Implementation of sepsis order sets to decrease the time to antibiotics in the emergency department: a quality improvement initiative

SHSC-AV-Sepsis Order Sets

Sunnybrook Health Sciences Centre (ED)

Background: Sepsis is a life-threatening syndrome, and delays to appropriate antibiotic therapy increases mortality. Order sets have shown decrease in time to antibiotics in pneumonia, and in sepsis, the implementation of order sets resulted in more intravenous fluids, appropriate initial antibiotics and lower mortality. 


Aim Statement: The goal was to create an order set for an approach to septic patients, to improve sepsis management. We sought to improve time from triage to first antibiotics, by 15 minutes, for Emergency Department (ED) patients with sepsis in three months after implementation compared to three months before. 


Measures & Design: We used a literature review, as well as comparison to existing order sets at other EDs to design our initial order set. We underwent multiple revisions based on stakeholder feedback. We educated physician and nursing teams about the order sets, although use was ultimately at physician discretion. We implemented the order set on April 9, 2017. After three months, an electronic retrospective chart review identified patients with a final sepsis diagnosis admitted to the critical care unit. For each patient, we captured triage time using the electronic record, and time to antibiotics from when the antibiotic was taken out of the medication cart. Finally, utilization of order sets was checked via manual chart audit. 
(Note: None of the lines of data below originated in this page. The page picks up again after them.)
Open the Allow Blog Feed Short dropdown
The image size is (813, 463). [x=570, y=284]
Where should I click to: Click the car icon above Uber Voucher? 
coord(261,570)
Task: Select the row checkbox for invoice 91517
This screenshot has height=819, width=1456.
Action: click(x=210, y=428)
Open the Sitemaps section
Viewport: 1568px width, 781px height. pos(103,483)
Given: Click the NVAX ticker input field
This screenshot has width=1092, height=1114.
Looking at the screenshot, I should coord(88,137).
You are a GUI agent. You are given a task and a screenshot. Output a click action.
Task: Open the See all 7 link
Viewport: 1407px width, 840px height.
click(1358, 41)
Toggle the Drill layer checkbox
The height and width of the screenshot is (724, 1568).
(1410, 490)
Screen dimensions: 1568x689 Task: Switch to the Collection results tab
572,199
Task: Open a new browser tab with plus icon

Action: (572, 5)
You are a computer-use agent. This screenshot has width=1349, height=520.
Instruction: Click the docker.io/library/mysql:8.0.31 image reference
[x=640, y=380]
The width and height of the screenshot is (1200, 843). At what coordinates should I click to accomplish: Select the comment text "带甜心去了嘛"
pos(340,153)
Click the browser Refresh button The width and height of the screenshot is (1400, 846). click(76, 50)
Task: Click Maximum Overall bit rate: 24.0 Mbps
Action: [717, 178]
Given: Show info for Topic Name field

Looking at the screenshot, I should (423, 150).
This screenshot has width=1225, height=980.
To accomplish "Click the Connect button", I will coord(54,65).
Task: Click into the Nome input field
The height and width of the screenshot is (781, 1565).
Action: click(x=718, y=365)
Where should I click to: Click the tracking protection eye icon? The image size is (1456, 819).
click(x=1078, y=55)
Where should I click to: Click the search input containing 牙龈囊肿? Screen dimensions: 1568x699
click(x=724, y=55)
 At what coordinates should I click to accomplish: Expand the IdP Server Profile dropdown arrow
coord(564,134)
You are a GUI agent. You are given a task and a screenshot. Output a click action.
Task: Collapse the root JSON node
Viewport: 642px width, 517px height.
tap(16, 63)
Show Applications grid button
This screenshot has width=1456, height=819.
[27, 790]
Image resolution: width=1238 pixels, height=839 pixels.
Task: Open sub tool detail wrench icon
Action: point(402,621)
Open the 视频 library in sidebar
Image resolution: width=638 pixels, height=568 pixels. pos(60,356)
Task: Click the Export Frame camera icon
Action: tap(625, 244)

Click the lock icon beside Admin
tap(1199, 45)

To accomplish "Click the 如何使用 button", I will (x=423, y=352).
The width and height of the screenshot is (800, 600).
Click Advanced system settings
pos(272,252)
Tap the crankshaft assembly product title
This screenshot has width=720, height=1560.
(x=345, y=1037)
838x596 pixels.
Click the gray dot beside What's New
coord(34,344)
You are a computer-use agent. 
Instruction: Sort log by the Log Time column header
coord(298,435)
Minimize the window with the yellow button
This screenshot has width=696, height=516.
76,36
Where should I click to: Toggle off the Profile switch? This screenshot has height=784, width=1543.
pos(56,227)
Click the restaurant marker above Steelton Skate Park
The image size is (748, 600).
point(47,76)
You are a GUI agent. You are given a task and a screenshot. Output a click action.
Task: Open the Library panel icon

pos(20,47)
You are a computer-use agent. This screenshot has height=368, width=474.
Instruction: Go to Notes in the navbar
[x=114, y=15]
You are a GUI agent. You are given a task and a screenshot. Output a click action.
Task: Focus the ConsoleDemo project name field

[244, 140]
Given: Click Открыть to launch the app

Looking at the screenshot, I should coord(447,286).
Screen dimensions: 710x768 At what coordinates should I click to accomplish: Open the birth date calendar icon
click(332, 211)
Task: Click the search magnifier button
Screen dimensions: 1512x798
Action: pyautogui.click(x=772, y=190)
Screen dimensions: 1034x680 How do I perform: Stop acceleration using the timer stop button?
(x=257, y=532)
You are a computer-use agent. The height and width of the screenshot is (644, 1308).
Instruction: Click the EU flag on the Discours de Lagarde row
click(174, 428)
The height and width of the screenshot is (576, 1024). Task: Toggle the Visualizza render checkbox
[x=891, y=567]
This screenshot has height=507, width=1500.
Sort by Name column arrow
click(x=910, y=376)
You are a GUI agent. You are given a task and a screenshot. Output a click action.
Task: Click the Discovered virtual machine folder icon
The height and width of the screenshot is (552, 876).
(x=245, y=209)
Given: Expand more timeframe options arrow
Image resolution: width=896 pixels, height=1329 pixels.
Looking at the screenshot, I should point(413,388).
Evaluation/Results: A run chart did not demonstrate any shifts or trends suggesting a change after implementation. Median time to antibiotics in minutes, 3 months prior (n = 45) and post (n = 55) intervention, increased from 245 to 340 minutes, although the range was very large. Chart audits demonstrated clinicians were not using the order sets. There was 10% usage for 2 of the months and 0% usage the other month, post-intervention. 


Disucssion/Impact: There was insufficient uptake of the Sepsis Order Set by the Sunnybrook ED to result in any impact on time to antibiotics. Order sets require more than just implementation to be effective. Difficulties in implementation were due to the document not being readily available to physicians. To mediate, we have organized nursing staff to attach the order set onto charts based on triage assessment and will re-assess with another PDSA cycle after this intervention.